Kemudian, kami berjalan bersama-sama, sehingga tiba di suatu tempat. Kami mencari air untuk berwudhu tetapi kami tidak mendapatkannya. Lalu, Al-Ala’ bin al-Hadhrami berdiri untuk mengerjakan shalat dua rakaat kemudian berdoa,
Kemudian, kami berjalan bersama-sama, sehingga tiba di suatu tempat. Kami mencari air untuk berwudhu tetapi kami tidak mendapatkannya. Lalu, Al-Ala’ bin al-Hadhrami berdiri untuk mengerjakan shalat dua rakaat kemudian berdoa,
‘Ya Allah, Yang Maha Mengetahui dan Maha Bijaksana. Wahai Yang
Mahatinggi dan Mahaagung. Sesungguhnya kami adalah hamba-hamba-Mu yang sedang
dalam perjalanan untuk memerangi musuh-Mu. Turunkanlah hujan kepada kami agar
kami dapat minum, juga berwudhu dari hadats. Jika kami telah meninggalkan
tempat itu, janganlah ada seorang pun yang Engkau beri jatah dari air hujan
itu.’
Belum jauh jarak perjalan yang kami tempuh, kami tiba si sebuah sungai
deras yang airnya berasal dari air hujan. Dia berkata, ‘Kita berhenti di sungai
ini dulu untuk minum.‘
Aku mengisi bejanaku, lalu sengaja meninggalkannya di tempat itu. Aku
berkata, ‘Aku akan lihat, apakah betul permohonannya dikabulkan?’
Kemudian, kami berjalan kurang lebih satu mil.
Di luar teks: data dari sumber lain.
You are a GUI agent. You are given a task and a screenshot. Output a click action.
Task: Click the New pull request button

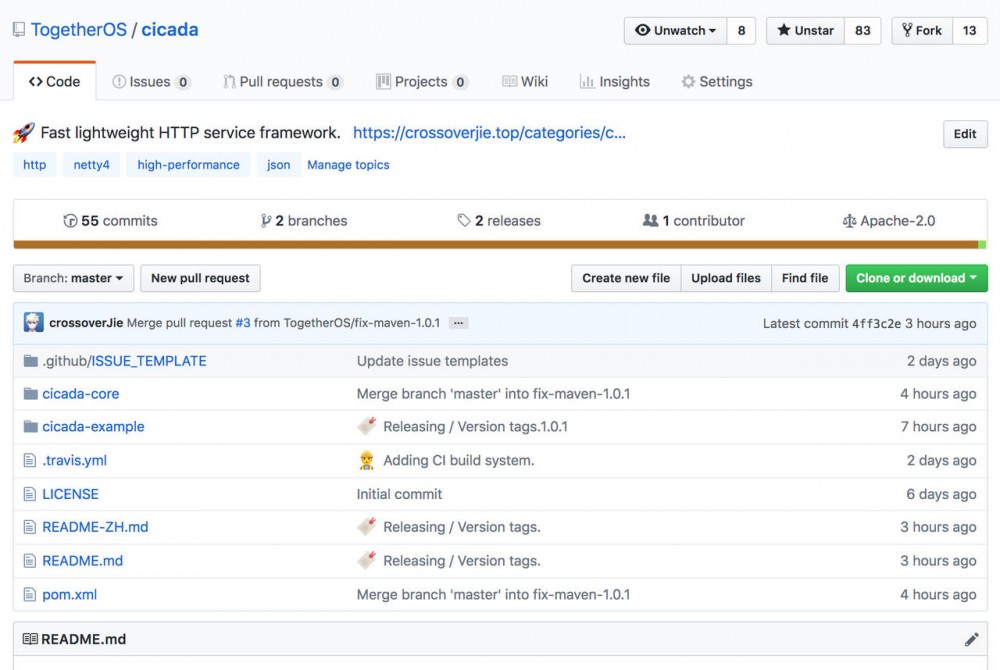(200, 278)
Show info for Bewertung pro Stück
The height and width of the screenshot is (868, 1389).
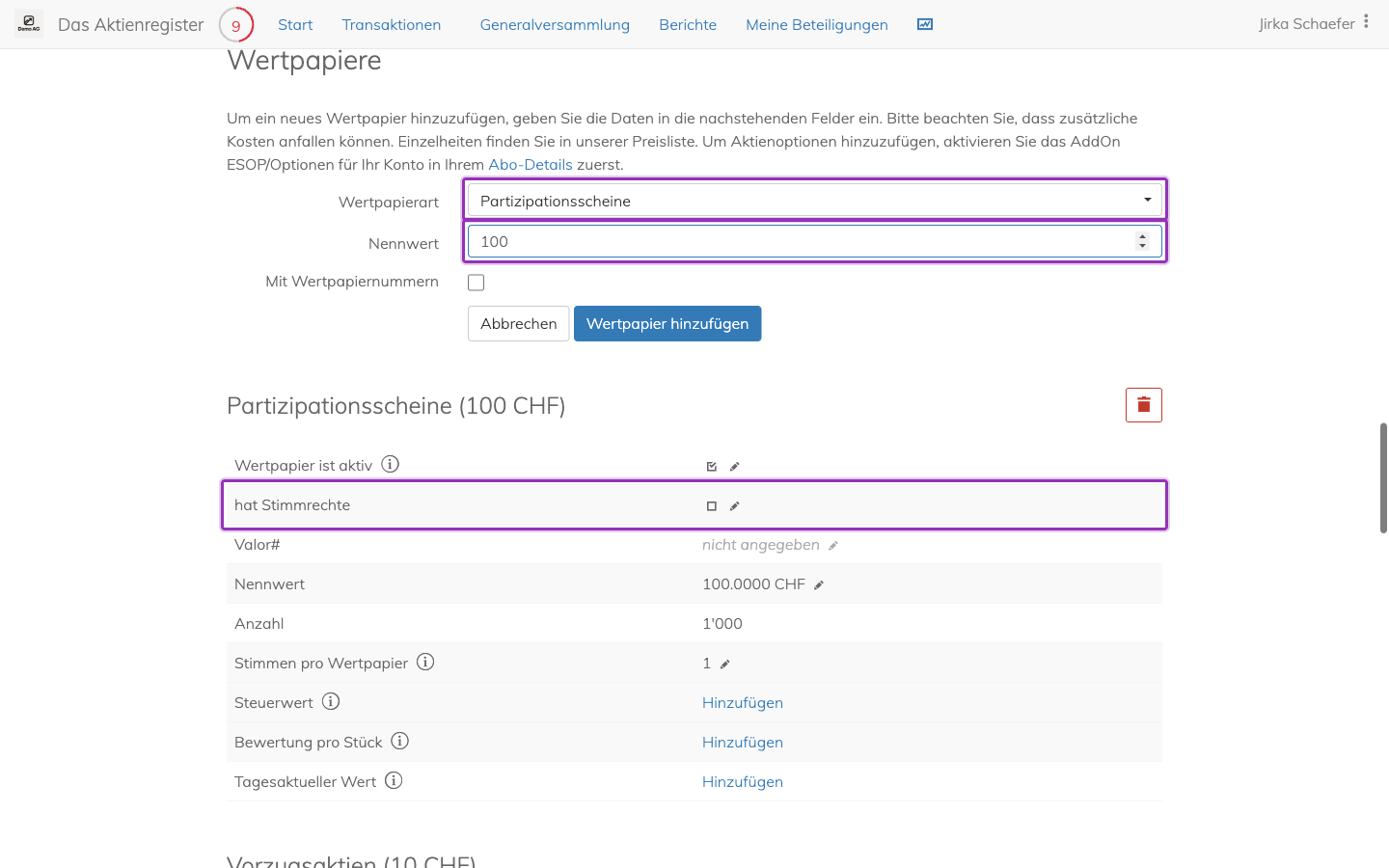(400, 741)
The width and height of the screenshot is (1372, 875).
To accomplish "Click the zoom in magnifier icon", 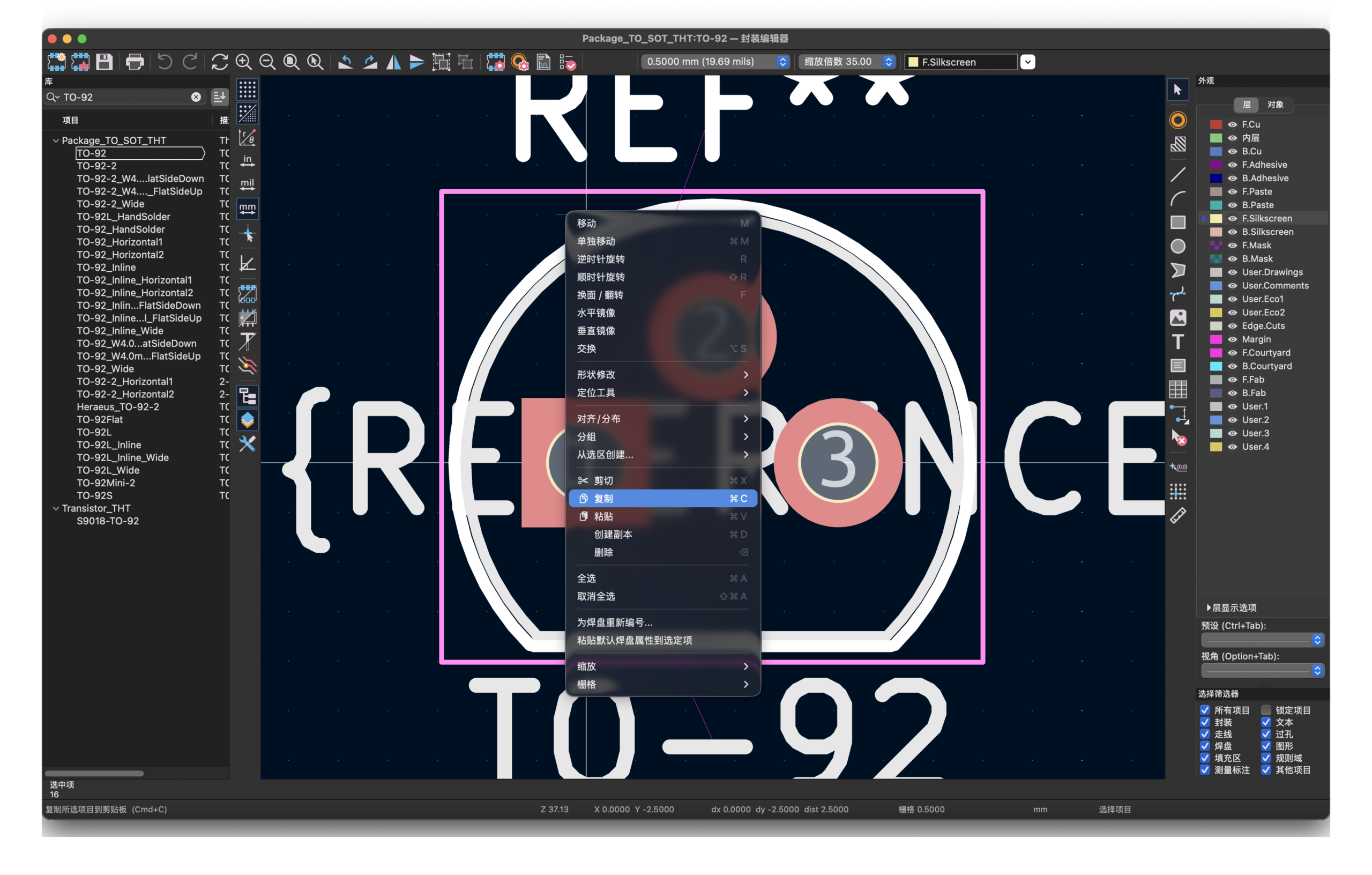I will (x=244, y=62).
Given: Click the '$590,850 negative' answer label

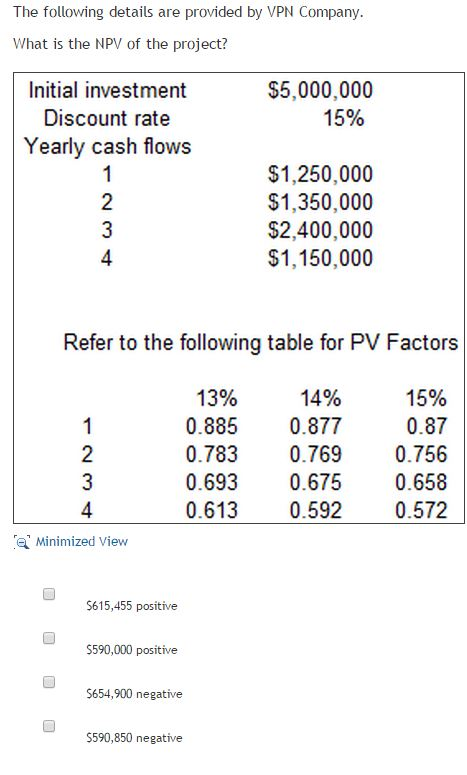Looking at the screenshot, I should tap(134, 738).
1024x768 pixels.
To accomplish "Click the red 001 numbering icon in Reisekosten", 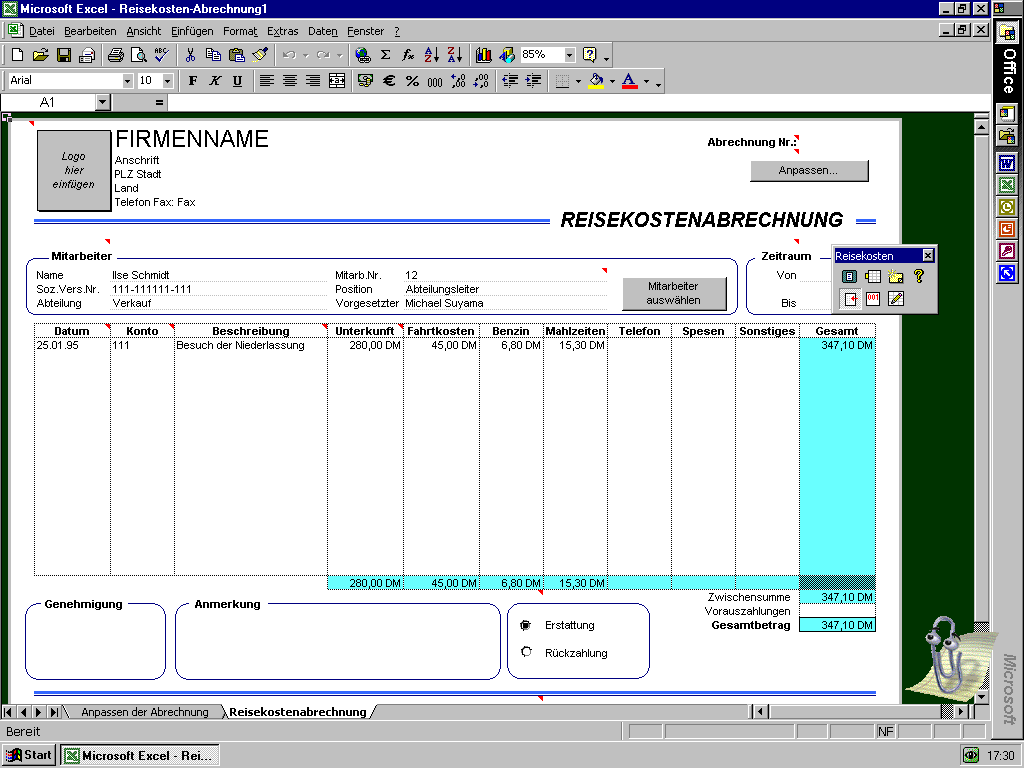I will (873, 298).
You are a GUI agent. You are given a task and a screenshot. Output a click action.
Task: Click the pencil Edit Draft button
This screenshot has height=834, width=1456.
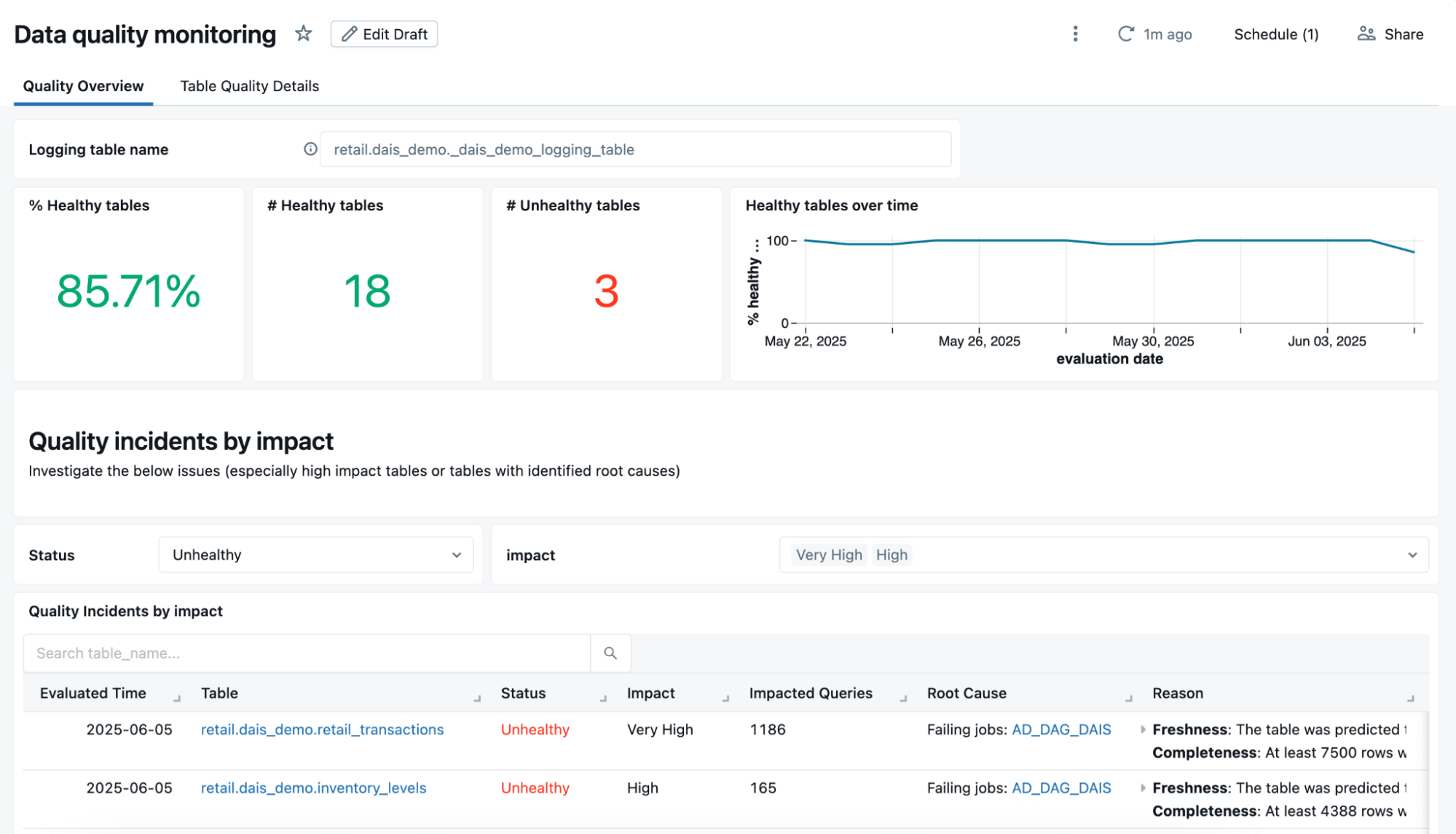384,34
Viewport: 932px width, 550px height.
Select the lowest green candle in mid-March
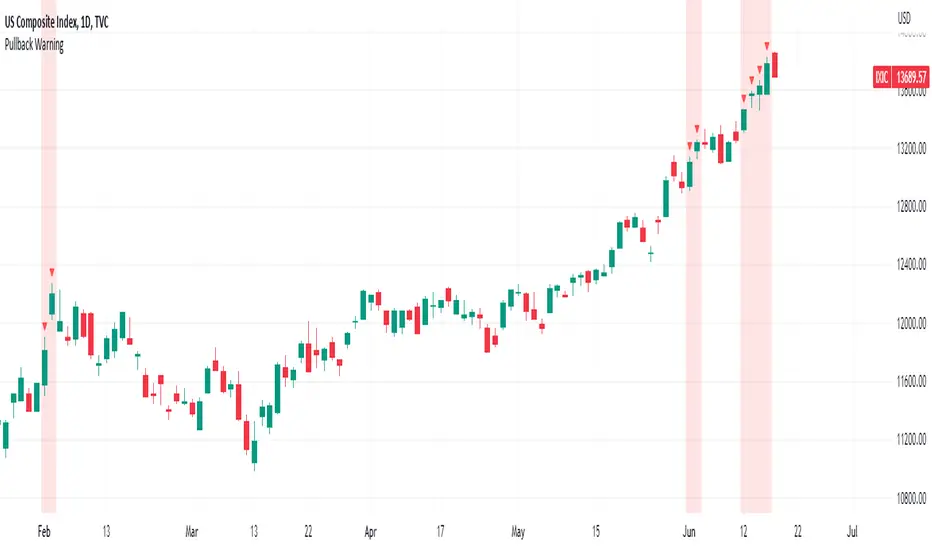tap(254, 454)
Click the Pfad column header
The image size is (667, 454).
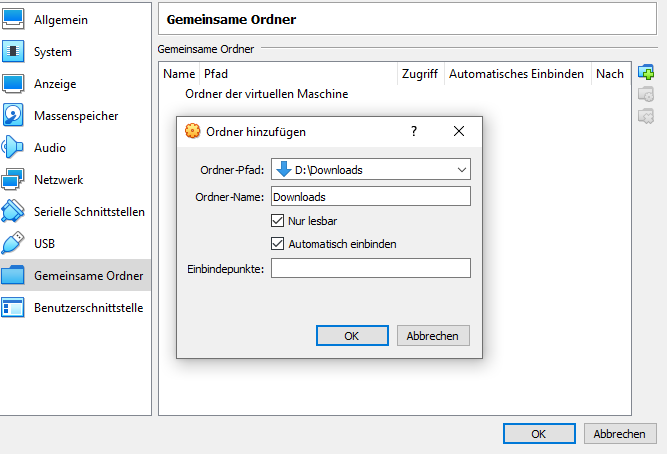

Aku berkata kepada teman-temanku,
‘Aku lupa, bejanaku tidak terbawa.’ Aku kembali lagi ke tempat itu, maka aku
mendapati seolah-olah di sekitar daerah itu tidak pernah turun hujan.
Selanjutnya, aku ambil bejanaku dan aku bawa serta.
Setelah kami sampai di Darain, kami mendapati di hadapan kami terbentang
sungai yang menghalangi antara kami dan pasukan musuh. Ketika itu Al-Ala’
memanjatkan doa lagi, ‘Wahai Allah, Dzat Yang Maha Mengetahui, Yang Mahalembut,
Yang Mahatinggi, Yang Mahaagung. Sesungguhnya kami adalah hamba-hamba-Mu, kami
dalam perjalanan memerangi musuh-Mu, bukalah jalan untuk kami menuju musuh-Mu.’
Tidak terduga, kami dapat melewati sungai tersebut. Bahkan, kuda-kuda kami
satu pun tidak basah terkena air, sehingga kami dapat berhadapan dan menyerang
musuh.
Setelah kami kembali dari peperangan, Al-Ala’ mengeluh sakit perut, yang
menyebabkannya meninggal dunia. Sedangkan kami tidak mendapat air untuk
memandikan jenazahnya. Kemudian kami kafani dengan baju yang dikenakan lalu
kami kuburkan.
Tidak berapa lama dari perjalanan kami, kami mendapatkan mata air. Kemudian
kami saling berkata, ‘Marilah kita balik ke tempat itu untuk mengeluarkan
jenazah Al-Ala’ dan memandikannya.’ Kami semua kembali, menyusuri tempat ia
dimakamkan. Ternyata, kami tidak mampu menemukan makamnya. Dengan demikian,
kami gagal memandikan jenazahnya.
Kemudian ada seorang lak-laki berkata, ‘Aku pernah mendengar dia berdoa
kepada Allah, ‘Ya Allah, Dzat Yang Maha Mengetahui, Mahasantun dan Mahaagung,
sembunyikanlah jenazahku. Jangan Engkau perlihatkan auratku kepada seorang
pun.’
Lalu, kami kembali dan kami meninggalkan jasad Al-Ala’ yang telah
dimakamkan di tempat itu.” (Hilyatul Aulia, 1/7).